- Died: April 11, 2023 Igabi, Kaduna State, Nigeria
- Allegiance: Isiya Danwasa's gang
- Rank: Founder and commander
- Conflicts: Nigerian bandit conflict Operation Forest Sanity †;

= Isiya Danwasa =

Nigerian gang leader

Isiya Danwasa was a Nigerian bandit leader who led a gang that operated in Kaduna State, Nigeria, until his death in April 2023.

== Biography ==
The origins of Danwasa's gang are unknown, although he operated primarily in Kaduna State, expanding his operations as far as Igabi, Chikun, and Birnin Gwari LGAs.
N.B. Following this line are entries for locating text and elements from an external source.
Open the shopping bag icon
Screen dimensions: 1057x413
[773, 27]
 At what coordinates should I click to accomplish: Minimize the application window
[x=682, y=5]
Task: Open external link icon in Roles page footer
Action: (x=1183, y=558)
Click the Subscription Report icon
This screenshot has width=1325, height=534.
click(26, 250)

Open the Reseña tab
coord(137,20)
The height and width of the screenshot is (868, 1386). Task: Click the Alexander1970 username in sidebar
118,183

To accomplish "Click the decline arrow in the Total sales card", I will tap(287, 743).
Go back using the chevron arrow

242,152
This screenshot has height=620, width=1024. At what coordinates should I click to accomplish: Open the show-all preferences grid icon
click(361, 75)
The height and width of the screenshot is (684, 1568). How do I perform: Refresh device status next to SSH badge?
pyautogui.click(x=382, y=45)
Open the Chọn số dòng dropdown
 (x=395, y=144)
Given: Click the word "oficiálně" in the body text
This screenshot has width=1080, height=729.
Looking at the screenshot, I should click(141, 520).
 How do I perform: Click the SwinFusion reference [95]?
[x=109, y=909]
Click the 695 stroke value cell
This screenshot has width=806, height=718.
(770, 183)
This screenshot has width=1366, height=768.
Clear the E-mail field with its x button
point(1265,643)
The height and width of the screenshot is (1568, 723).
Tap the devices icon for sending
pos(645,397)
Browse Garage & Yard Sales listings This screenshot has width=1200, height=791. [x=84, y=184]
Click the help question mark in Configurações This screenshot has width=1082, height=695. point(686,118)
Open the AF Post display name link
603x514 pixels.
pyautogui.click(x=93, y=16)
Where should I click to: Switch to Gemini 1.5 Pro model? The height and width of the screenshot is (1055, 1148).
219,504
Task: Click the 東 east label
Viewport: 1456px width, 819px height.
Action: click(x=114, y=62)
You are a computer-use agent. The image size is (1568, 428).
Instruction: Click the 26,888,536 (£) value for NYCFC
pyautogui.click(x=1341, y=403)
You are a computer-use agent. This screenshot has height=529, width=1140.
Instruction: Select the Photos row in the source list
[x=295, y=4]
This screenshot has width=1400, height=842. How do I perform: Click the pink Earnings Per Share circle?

In these areas he had been accused of perpetrating several killings and cattle thefts, common among gangs in northern Nigeria. Danwasa's group was smaller compared to other gangs in the area, such as Dogo Giɗe and Bello Turji.

Danwasa was killed on April 11, 2023 after he had sent a servant out to the main town of Igabi to fetch supplies. His servant was followed by plain-clothes Nigerian soldiers, who ambushed Danwasa in a firefight. Nigerian forces commended the operation as a major success of Operation Forest Sanity. Kaduna governor Nasir El-Rufai also congratulated the Nigerian soldiers.